Eighty years ago, Britain engages in imaginary conscription, France engages in imaginary diplomacy and the railways look to war for financial salvation



Since the end of the Czech crisis rumours had swirled that Britain would bring in some form of compulsory national service. Without this kind of measure it was hard to imagine Britain fielding more than the entirely token land army that the existing regular and territorial (part time volunteer) arrangements permitted. This notion had gradually been diluted to suggestions that the government would bring in a compulsory register of people potentially to be called up. It was finally announced with great fanfare that the government was going to do something almost as good: a purely voluntary register. The claim that the register could easily be converted to a compulsory one appears to have been used to silence government  MPs who had supported a compulsory measure in the first place and were disappointed at a half-measure obviously calculated to cause minimum annoyance to Germany.
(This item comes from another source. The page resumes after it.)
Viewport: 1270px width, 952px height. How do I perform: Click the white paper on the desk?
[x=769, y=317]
The final chapter of the Munich “settlement” was conducted in an atmosphere of grim farce. The German foreign minister, von Ribbentrop, went to Paris to sign a Franco-German declaration of friendship on the pattern of Neville Chamberlain’s “peace for our time” scrap of paper that he had got Hitler to sign for him at the end of the Munich conference and of which he was immensely proud. Chamberlain had refused to warn the French that he was going to do this, still less to discuss it with them beforehand. In the ensuing game of keeping up with the neighbours the French had to content themselves with a signature from the foreign minister rather than the Führer himself but this in no way diminished the practical significance or value of the move (zero on both counts). Ribbentrop publicly underscored the hollowness of the proceedings by receiving the Italian ambassador to France at his hotel, lending tacit support to the barrage of territorial demands against France that Mussolini had just unleashed. It also provided a reminder that the Berlin-Rome axis was not going to be shaken by either party indulging in a few pleasantries with a western democracy.
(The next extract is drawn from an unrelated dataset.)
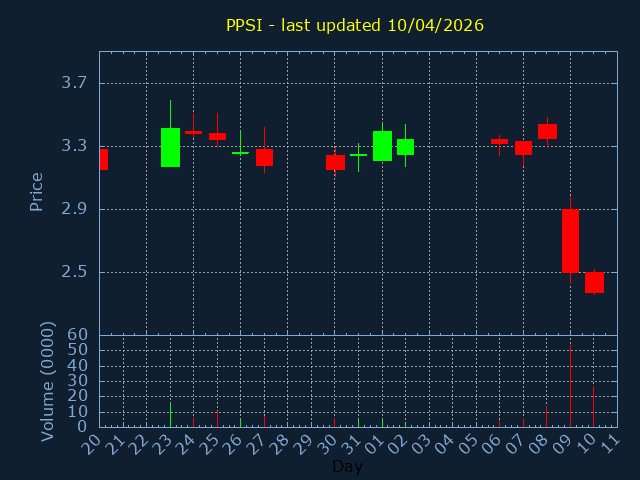Click the large red candlestick on day 09
Screen dimensions: 640x480
tap(570, 241)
The British railway companies stepped up their assault on the regime of price controls that they felt left them at a disadvantage compared to road hauliers. A high profile delegation briefed the Conservative Parliamentary Transport Committee at the House of Commons on their case. Ominously this included the claim that the companies would need to be in good financial shape to meet the burdens they would have to bear in an “emergency”, the near-universal euphemism for war.